Grassroots Economics is both a nonprofit foundation based in Kilifi, Kenya, and the economic model it pioneers. The model builds resilient local economies from the bottom up, starting from a community’s own needs, resources, and commitments rather than from the scarcity of national currency or the volatility of external markets. Its mission is to empower marginalized communities to take charge of their own livelihoods and economic future.

The approach rests on community inclusion currencies and a coordination mechanism called commitment pooling, which lets people formalize and exchange promises of goods and services without depending on national money. This makes it possible to incubate projects and enterprises even when conventional currency is scarce.

The Foundation

Founded in 2010, the Grassroots Economics Foundation focuses on community development through economic empowerment. Since its inception it has supported more than 26,600 people across over 290 communities. Its work aims to build thriving economies grounded in the abundance of local resources and commitments, while supporting ecosystem restoration.

All of the foundation’s software and tools are open source, released under the copyleft AGPL 3.0 license to encourage global adoption.

Core Principles

Community empowerment: Marginalized communities take charge of their own economic development by valuing their local resources (skills, goods, services) instead of waiting for external investment or humanitarian aid.

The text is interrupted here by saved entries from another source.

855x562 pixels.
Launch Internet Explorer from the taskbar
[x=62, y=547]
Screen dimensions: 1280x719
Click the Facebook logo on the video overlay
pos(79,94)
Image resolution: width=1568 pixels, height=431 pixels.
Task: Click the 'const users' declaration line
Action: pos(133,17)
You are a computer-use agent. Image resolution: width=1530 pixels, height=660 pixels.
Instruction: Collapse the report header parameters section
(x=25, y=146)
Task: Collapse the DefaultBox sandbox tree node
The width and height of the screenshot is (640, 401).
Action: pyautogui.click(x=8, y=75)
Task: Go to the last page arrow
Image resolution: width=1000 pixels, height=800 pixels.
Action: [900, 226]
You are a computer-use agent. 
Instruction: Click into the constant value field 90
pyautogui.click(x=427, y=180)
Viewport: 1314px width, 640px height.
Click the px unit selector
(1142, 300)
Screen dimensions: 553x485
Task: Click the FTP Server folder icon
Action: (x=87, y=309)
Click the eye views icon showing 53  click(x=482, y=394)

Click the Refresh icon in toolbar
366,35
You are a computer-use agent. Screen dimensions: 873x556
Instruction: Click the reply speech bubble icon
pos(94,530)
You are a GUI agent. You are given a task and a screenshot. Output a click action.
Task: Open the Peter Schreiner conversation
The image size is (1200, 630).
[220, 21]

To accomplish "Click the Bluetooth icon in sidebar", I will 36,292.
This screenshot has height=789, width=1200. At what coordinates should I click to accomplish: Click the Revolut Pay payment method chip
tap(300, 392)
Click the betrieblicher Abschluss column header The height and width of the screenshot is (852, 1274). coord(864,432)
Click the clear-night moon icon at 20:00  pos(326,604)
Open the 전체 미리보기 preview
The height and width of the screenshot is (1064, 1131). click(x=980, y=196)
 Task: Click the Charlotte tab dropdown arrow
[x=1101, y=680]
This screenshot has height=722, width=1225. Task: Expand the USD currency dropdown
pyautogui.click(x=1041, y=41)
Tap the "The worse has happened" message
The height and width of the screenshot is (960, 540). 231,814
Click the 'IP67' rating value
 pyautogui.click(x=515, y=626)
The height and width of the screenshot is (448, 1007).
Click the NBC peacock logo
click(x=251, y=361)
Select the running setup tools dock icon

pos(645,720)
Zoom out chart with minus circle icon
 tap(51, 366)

Community inclusion currencies (CIC): These are local exchange systems based on digital vouchers (eVouchers) that let community members trade goods and services without relying on the national currency. As complementary currencies, they create local liquidity even during economic crises or shortages of national money.

Commitment Pooling

Commitment pooling is the central innovation of the model. It allows individuals to:

  • Formalize their commitments to provide goods or services as Community Asset Vouchers (CAV)
  • Pool these commitments into collectively managed “pools”
  • Exchange the vouchers among community members, creating a multilateral exchange network

Unlike traditional employment systems where power is hierarchical, commitment pooling establishes reciprocal and equitable relationships between providers and beneficiaries of services. Conceptually it is close to mutual credit, modeling exchange as flows of commitments between agents rather than transfers of scarce tokens.

Sarafu Network

The Sarafu.Network platform is the concrete implementation of this model in Kenya. Running on a blockchain (xDAI), it enables:

  • The issuance of community tokens (new members receive 400 Sarafu on registration, roughly equivalent to 400 Kenyan shillings for local purchases)
  • Transactions without an internet connection, accessible from a mobile phone
  • Full traceability of exchanges through blockchain technology
  • A significant multiplier effect: studies show that 30 USD in CIC tokens generates roughly 93 USD of balance across beneficiaries’ wallets

Between January 2020 and June 2021, the Sarafu network facilitated more than 400,000 transactions among 40,000 users, circulating 293.7 million Sarafu tokens.

Impact and Goals

The grassroots economics model aims to:

  • Build economic resilience: maintaining local exchange even during monetary crises or shortages of national currency
  • Improve food security: preliminary data show a meaningful impact on access to food in marginalized communities
  • Advance financial inclusion: enabling unbanked populations to participate in the formal economy
  • Restore ecosystems: integrating environmental stewardship into local economic models

The result is an alternative to conventional economic systems, prioritizing cooperation, transparency, and local economic sovereignty over dependence on global markets.